**Excerpted text:**
Matthew Bellman – MYOLYN
- Written by: Taryn Plumb
- Produced by: Anjali LaPierre
- Estimated reading time: 4 mins
“I wish you could build me a new body.”
These words, the wistful thoughts of his mother, have always stuck with Matthew Bellman. When he was growing up, she was stricken with cancer twice—and beat it twice—but both ordeals took a major toll on her body.
While he’s not at the point of rebuilding entire bodies yet, Bellman and his team at MYOLYN are getting there: The company’s revolutionary state-of-the-art MyoCycle is helping to improve the overall health, well-being and quality of life for people who are partially or even completely paralyzed.
“There are all of these people out there in the world who can’t move the way they would like to,” says Bellman, co-founder and chief technology officer of the Gainesville, Florida-based MYOLYN. “Movement is so important to the human experience. I can’t help but devote myself to solving that problem.”
A “new spin” on electrical stimulation
As Bellman explains, typically with paralysis and spinal cord injuries “the brain works fine, the muscles work fine, but the wire that connects the two has been cut.” Thus, the MyoCycle was designed to use functional electrical stimulation (or FES) to stimulate muscle contraction—even if muscles are weak or paralyzed.
Over time, the stationary bike’s intuitive software adapts to each user’s biomechanics, so that they are eventually pedaling and generating force using their own muscles. In short: The MyoCycle is bolstering people’s health, mobility and independence, says Bellman.
“Being in a wheelchair with a significant portion of your body immobilized has an overall negative impact on your health,” says Bellman, with obesity and diabetes among the common afflictions.
“People with these conditions need to do something to help fight off the secondary effects that come with being physically inactive,” he says.
MYOLYN has developed versions of the MyoCycle for both clinical environments and home use—but its goal is to significantly grow the home-based market, Bellman says. This is because many people with paralysis either don’t have access to rehab facilities—or if they do, their medical plan only covers costs for a period—and the price on existing FES equipment on the market is impractical for most people.
“It very quickly became the focus of MYOLYN to take FES technology—and make it easy, affordable and accessible for the home,” says Bellman. “While it’s been around for a while, FES hasn’t blown up in the way that it should have because it’s complicated and expensive,” he explains.
That puts MYOLYN right in line with the health care industry, which is trending more and more toward home care. “It’s been proven that, when you provide care in homes, you get better outcomes,” Bellman says.
Revolutionary research
Always mechanically inclined, Bellman wrote the first business plan for MYOLYN in 2013 with his roommate Alan Hamlet, who co-founded the business and now serves as its chief executive officer. Both were then PhD engineering students at the University of Florida (UF). Bellman worked under Warren Dixon at UF and spent summers working at the Florida Institute for Human and Machine Cognition (IHMC) on high-performance legged robots. Hamlet, for his part, worked on machine learning algorithms for self-driving cars under Carl Crane, amidst internships at GE and SpaceX.

**Task list:**
A: Can you reproduce the Bellman profile starting at "Matthew Bellman –" and ending at "even completely paralyzed.", substituting "MyoBike" for "MyoCycle"?
B: Can you answer these questions from the Bellman profile?
(i) What does FES stand for?
(ii) In what year did Bellman write the first business plan for MYOLYN?
(iii) In which city is MYOLYN based?

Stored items
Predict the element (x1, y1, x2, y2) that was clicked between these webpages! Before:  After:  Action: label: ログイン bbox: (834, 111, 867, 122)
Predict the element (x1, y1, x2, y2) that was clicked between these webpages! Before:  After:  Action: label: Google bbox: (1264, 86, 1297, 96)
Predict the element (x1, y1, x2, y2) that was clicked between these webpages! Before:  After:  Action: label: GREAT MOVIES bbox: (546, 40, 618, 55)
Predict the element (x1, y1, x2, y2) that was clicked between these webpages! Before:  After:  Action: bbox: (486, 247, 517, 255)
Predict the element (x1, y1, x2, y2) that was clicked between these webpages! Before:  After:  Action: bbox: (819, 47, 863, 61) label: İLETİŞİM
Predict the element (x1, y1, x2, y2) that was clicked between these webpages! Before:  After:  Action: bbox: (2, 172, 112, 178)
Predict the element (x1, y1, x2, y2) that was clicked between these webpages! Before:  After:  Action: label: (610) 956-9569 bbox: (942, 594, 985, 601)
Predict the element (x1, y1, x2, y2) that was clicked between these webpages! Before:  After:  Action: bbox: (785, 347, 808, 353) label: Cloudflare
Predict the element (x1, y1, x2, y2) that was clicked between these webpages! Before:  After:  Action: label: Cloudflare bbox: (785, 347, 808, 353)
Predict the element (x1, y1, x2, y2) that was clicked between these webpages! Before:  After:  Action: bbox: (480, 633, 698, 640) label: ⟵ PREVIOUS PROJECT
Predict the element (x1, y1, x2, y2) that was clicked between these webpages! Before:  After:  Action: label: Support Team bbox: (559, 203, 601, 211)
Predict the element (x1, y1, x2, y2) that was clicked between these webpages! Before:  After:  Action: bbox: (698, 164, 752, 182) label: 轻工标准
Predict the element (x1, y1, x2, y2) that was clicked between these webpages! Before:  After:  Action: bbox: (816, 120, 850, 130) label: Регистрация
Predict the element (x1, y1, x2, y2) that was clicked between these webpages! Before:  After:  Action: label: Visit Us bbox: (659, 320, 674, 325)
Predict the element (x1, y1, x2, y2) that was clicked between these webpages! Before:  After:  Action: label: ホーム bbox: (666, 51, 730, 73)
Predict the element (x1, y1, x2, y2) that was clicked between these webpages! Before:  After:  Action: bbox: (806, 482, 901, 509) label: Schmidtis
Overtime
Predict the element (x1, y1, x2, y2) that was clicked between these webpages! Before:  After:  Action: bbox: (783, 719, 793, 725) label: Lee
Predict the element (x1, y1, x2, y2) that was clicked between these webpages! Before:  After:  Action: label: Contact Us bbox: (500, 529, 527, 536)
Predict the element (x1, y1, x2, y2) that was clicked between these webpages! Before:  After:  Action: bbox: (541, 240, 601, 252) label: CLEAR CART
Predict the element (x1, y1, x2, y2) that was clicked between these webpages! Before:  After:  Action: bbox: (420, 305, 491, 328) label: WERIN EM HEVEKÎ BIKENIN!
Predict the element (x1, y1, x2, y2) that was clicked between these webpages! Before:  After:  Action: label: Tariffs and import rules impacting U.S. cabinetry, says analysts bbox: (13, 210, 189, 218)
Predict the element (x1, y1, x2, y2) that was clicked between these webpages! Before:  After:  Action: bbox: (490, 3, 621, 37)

**Results by task:**
A:
Matthew Bellman – MYOLYN
- Written by: Taryn Plumb
- Produced by: Anjali LaPierre
- Estimated reading time: 4 mins
“I wish you could build me a new body.”
These words, the wistful thoughts of his mother, have always stuck with Matthew Bellman. When he was growing up, she was stricken with cancer twice—and beat it twice—but both ordeals took a major toll on her body.
While he’s not at the point of rebuilding entire bodies yet, Bellman and his team at MYOLYN are getting there: The company’s revolutionary state-of-the-art MyoBike is helping to improve the overall health, well-being and quality of life for people who are partially or even completely paralyzed.

B:
(i) Functional electrical stimulation
(ii) 2013
(iii) Gainesville, Florida